= Task to complete =
In the records, rewrite the lines from the line with "How do I perform: Open" up to and including the line with "pyautogui.click(x=492, y=118)", changing "three-dot menu" to "overflow menu" and leaving everything else as it is. Return only those lines.

= Supplied material =

----------------

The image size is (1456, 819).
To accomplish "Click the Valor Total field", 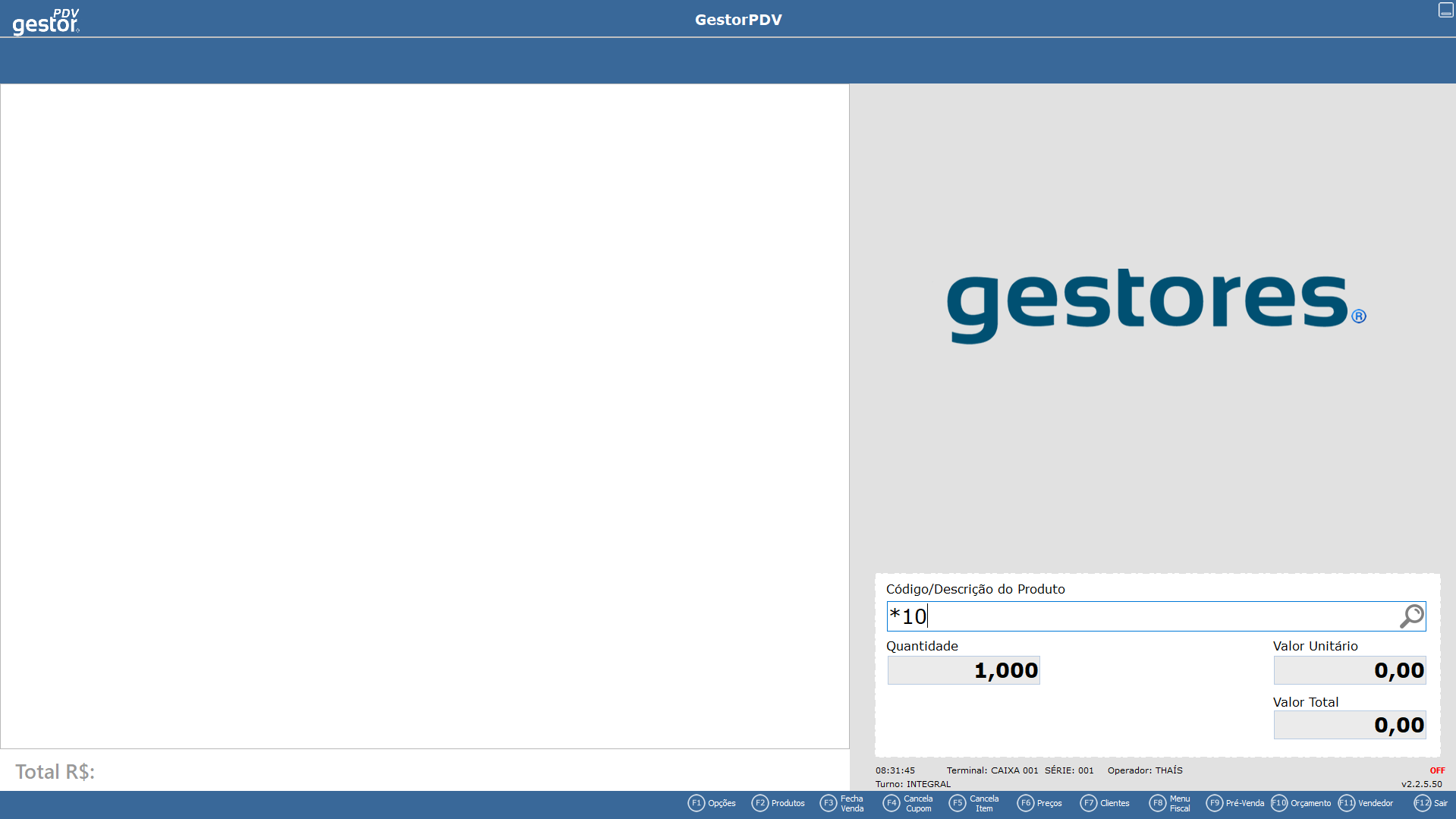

----------------

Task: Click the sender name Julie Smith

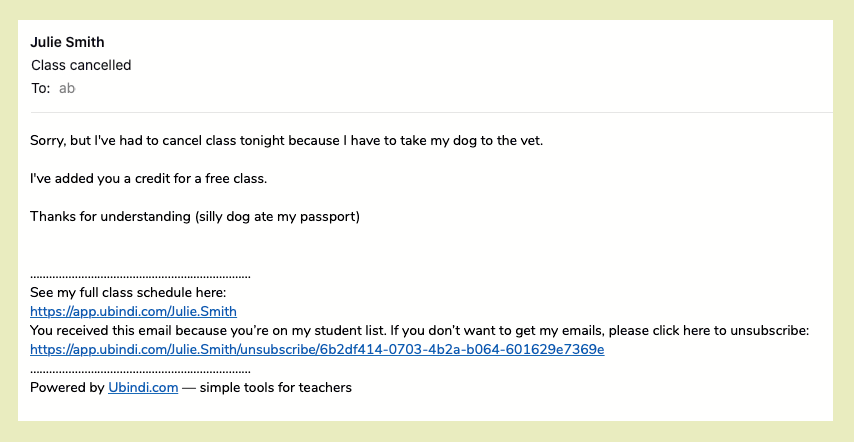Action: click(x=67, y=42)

----------------

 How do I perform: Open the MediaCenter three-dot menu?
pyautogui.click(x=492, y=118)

----------------

= Task response =
 How do I perform: Open the MediaCenter overflow menu?
pyautogui.click(x=492, y=118)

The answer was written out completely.